Records for the exercise:

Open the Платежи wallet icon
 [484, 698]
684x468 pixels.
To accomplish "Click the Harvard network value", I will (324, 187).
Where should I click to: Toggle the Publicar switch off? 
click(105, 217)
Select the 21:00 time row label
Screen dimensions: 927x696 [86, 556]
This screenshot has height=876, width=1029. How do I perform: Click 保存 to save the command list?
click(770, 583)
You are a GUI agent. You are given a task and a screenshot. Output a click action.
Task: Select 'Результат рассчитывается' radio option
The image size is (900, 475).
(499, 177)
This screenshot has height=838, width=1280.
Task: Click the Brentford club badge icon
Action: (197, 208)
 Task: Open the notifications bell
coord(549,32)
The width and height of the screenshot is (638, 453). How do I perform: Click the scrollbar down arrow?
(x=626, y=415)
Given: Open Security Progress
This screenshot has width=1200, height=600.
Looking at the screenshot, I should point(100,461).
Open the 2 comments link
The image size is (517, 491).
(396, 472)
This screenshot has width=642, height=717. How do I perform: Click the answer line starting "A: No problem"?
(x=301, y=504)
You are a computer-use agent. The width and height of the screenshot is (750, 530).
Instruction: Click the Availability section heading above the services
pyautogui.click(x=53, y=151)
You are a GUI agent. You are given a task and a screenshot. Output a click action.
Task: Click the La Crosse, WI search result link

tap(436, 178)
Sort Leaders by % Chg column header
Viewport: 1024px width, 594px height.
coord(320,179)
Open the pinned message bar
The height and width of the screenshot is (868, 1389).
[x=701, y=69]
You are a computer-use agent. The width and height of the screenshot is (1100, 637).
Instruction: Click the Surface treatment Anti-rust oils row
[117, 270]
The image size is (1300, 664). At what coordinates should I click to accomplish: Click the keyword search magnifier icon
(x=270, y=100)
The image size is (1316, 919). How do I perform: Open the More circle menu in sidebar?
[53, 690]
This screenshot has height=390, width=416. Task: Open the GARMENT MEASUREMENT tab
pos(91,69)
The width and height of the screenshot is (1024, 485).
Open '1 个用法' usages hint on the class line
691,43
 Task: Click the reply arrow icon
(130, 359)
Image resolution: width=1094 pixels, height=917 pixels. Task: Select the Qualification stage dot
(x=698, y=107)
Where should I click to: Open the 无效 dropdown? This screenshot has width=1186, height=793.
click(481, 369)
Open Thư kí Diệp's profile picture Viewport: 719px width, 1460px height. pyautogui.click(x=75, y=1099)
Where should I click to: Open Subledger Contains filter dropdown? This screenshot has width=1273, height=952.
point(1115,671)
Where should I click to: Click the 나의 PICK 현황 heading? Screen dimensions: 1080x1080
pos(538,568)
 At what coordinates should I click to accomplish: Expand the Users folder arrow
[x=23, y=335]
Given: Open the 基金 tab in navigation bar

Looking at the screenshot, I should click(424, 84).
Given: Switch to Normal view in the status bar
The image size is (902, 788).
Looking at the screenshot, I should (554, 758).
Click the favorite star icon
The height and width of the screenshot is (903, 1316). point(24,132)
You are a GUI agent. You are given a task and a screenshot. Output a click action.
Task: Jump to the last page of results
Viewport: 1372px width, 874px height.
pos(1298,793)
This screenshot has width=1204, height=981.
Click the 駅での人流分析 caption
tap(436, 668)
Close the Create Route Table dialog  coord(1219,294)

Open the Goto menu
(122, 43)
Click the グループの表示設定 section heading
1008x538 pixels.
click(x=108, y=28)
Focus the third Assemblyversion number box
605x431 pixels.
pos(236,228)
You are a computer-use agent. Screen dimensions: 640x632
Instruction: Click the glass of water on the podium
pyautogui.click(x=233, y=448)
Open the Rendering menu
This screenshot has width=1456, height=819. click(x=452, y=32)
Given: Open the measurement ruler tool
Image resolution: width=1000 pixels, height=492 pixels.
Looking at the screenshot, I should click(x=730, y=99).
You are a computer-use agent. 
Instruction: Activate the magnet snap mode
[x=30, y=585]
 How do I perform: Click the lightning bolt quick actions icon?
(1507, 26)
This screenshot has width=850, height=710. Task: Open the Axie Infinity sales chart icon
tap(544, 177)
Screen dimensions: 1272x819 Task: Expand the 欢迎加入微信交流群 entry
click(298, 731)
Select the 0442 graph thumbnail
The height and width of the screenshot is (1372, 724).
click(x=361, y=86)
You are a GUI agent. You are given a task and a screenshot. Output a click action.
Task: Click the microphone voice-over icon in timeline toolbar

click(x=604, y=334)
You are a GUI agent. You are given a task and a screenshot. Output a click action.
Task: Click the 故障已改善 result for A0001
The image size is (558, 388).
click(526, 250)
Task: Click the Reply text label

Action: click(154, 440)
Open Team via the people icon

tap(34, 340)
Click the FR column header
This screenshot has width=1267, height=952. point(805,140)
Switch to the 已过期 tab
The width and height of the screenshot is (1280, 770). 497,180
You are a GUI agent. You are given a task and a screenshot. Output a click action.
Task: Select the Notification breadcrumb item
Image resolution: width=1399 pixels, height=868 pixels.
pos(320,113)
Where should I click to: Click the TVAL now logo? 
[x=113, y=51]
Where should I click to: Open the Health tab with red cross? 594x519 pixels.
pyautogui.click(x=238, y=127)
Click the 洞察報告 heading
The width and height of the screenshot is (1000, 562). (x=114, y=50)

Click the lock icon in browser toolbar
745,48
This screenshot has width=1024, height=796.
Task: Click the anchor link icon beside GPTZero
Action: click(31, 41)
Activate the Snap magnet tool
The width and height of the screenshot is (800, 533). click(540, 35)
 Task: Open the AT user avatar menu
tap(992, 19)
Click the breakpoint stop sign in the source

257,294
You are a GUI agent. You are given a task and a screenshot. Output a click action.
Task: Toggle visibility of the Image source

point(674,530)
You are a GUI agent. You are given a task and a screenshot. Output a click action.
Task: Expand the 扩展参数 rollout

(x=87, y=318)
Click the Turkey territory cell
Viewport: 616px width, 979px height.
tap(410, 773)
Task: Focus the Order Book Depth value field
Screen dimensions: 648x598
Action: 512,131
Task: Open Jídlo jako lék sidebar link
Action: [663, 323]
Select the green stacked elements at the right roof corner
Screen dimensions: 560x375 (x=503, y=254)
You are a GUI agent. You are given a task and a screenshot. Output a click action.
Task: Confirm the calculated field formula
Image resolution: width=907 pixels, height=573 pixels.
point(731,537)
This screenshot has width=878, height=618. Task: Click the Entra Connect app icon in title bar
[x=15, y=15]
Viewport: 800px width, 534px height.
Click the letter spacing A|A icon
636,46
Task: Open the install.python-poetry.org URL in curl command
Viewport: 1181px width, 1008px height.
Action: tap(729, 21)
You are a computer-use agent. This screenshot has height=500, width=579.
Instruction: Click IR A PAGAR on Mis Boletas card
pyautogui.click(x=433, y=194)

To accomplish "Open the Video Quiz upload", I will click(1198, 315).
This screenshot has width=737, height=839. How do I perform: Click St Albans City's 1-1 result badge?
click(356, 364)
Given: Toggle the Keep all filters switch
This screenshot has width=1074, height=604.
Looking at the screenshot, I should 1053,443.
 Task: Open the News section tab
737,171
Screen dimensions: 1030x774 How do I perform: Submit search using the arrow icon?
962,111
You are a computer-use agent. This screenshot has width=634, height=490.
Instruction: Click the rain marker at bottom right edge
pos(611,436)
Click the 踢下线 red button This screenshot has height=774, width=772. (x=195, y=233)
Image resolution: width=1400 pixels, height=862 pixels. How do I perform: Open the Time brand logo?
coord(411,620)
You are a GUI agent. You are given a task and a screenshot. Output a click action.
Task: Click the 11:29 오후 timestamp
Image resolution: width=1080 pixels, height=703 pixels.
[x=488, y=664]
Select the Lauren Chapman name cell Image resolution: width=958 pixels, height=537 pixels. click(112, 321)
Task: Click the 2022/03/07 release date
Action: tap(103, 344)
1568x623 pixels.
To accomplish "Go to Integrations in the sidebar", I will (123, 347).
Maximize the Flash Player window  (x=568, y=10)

What this task involves: Look above and return each line of the records exactly, from the very first through the line with "Given: Open Security Progress", both included.

Answer to the problem:
Open the Платежи wallet icon
 [484, 698]
684x468 pixels.
To accomplish "Click the Harvard network value", I will (324, 187).
Where should I click to: Toggle the Publicar switch off? 
click(105, 217)
Select the 21:00 time row label
Screen dimensions: 927x696 [86, 556]
This screenshot has height=876, width=1029. How do I perform: Click 保存 to save the command list?
click(770, 583)
You are a GUI agent. You are given a task and a screenshot. Output a click action.
Task: Select 'Результат рассчитывается' radio option
The image size is (900, 475).
(499, 177)
This screenshot has height=838, width=1280.
Task: Click the Brentford club badge icon
Action: (197, 208)
 Task: Open the notifications bell
coord(549,32)
The width and height of the screenshot is (638, 453). How do I perform: Click the scrollbar down arrow?
(x=626, y=415)
Given: Open Security Progress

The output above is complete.